Exercise » Only an exact reprint of all the data is acceptable.
====== Provided data ======
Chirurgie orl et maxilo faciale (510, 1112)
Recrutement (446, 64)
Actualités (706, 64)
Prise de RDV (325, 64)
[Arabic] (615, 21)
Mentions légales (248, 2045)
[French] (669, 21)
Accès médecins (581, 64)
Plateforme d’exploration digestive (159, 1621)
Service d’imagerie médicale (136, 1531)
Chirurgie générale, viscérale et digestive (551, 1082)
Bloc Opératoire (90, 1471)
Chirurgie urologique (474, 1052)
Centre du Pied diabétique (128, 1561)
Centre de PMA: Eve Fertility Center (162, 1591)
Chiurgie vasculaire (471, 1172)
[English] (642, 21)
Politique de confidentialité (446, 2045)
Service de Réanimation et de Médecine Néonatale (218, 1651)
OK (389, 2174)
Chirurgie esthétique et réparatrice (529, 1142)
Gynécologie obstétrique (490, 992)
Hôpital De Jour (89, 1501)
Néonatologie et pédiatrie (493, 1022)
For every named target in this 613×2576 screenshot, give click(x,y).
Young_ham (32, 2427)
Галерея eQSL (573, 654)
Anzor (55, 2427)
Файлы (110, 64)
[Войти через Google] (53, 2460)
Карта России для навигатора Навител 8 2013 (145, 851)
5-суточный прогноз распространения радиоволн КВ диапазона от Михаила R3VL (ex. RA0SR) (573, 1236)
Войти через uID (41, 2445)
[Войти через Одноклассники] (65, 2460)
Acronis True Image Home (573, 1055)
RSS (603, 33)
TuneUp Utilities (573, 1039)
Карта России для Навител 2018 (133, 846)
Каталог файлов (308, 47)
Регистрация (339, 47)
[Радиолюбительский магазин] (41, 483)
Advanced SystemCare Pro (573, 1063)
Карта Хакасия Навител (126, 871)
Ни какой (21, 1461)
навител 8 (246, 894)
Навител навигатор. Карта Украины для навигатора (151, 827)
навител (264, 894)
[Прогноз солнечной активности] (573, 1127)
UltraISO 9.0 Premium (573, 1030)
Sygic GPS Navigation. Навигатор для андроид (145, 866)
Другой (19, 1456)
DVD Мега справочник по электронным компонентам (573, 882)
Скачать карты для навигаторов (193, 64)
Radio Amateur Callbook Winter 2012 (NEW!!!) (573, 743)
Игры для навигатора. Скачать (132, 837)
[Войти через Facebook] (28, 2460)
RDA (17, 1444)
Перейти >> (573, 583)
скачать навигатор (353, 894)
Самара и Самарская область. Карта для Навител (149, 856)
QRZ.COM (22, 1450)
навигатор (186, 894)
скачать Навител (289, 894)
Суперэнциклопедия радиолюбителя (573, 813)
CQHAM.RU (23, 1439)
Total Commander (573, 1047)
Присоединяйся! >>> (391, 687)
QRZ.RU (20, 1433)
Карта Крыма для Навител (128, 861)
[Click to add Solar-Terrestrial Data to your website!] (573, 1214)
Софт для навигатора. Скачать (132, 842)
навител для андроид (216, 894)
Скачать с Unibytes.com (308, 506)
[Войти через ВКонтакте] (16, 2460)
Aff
======
Exercise answer »
Chirurgie orl et maxilo faciale (510, 1112)
Recrutement (446, 64)
Actualités (706, 64)
Prise de RDV (325, 64)
[Arabic] (615, 21)
Mentions légales (248, 2045)
[French] (669, 21)
Accès médecins (581, 64)
Plateforme d’exploration digestive (159, 1621)
Service d’imagerie médicale (136, 1531)
Chirurgie générale, viscérale et digestive (551, 1082)
Bloc Opératoire (90, 1471)
Chirurgie urologique (474, 1052)
Centre du Pied diabétique (128, 1561)
Centre de PMA: Eve Fertility Center (162, 1591)
Chiurgie vasculaire (471, 1172)
[English] (642, 21)
Politique de confidentialité (446, 2045)
Service de Réanimation et de Médecine Néonatale (218, 1651)
OK (389, 2174)
Chirurgie esthétique et réparatrice (529, 1142)
Gynécologie obstétrique (490, 992)
Hôpital De Jour (89, 1501)
Néonatologie et pédiatrie (493, 1022)
For every named target in this 613×2576 screenshot, give click(x,y).
Young_ham (32, 2427)
Галерея eQSL (573, 654)
Anzor (55, 2427)
Файлы (110, 64)
[Войти через Google] (53, 2460)
Карта России для навигатора Навител 8 2013 (145, 851)
5-суточный прогноз распространения радиоволн КВ диапазона от Михаила R3VL (ex. RA0SR) (573, 1236)
Войти через uID (41, 2445)
[Войти через Одноклассники] (65, 2460)
Acronis True Image Home (573, 1055)
RSS (603, 33)
TuneUp Utilities (573, 1039)
Карта России для Навител 2018 (133, 846)
Каталог файлов (308, 47)
Регистрация (339, 47)
[Радиолюбительский магазин] (41, 483)
Advanced SystemCare Pro (573, 1063)
Карта Хакасия Навител (126, 871)
Ни какой (21, 1461)
навител 8 (246, 894)
Навител навигатор. Карта Украины для навигатора (151, 827)
навител (264, 894)
[Прогноз солнечной активности] (573, 1127)
UltraISO 9.0 Premium (573, 1030)
Sygic GPS Navigation. Навигатор для андроид (145, 866)
Другой (19, 1456)
DVD Мега справочник по электронным компонентам (573, 882)
Скачать карты для навигаторов (193, 64)
Radio Amateur Callbook Winter 2012 (NEW!!!) (573, 743)
Игры для навигатора. Скачать (132, 837)
[Войти через Facebook] (28, 2460)
RDA (17, 1444)
Перейти >> (573, 583)
скачать навигатор (353, 894)
Самара и Самарская область. Карта для Навител (149, 856)
QRZ.COM (22, 1450)
навигатор (186, 894)
скачать Навител (289, 894)
Суперэнциклопедия радиолюбителя (573, 813)
CQHAM.RU (23, 1439)
Total Commander (573, 1047)
Присоединяйся! >>> (391, 687)
QRZ.RU (20, 1433)
Карта Крыма для Навител (128, 861)
[Click to add Solar-Terrestrial Data to your website!] (573, 1214)
Софт для навигатора. Скачать (132, 842)
навител для андроид (216, 894)
Скачать с Unibytes.com (308, 506)
[Войти через ВКонтакте] (16, 2460)
Aff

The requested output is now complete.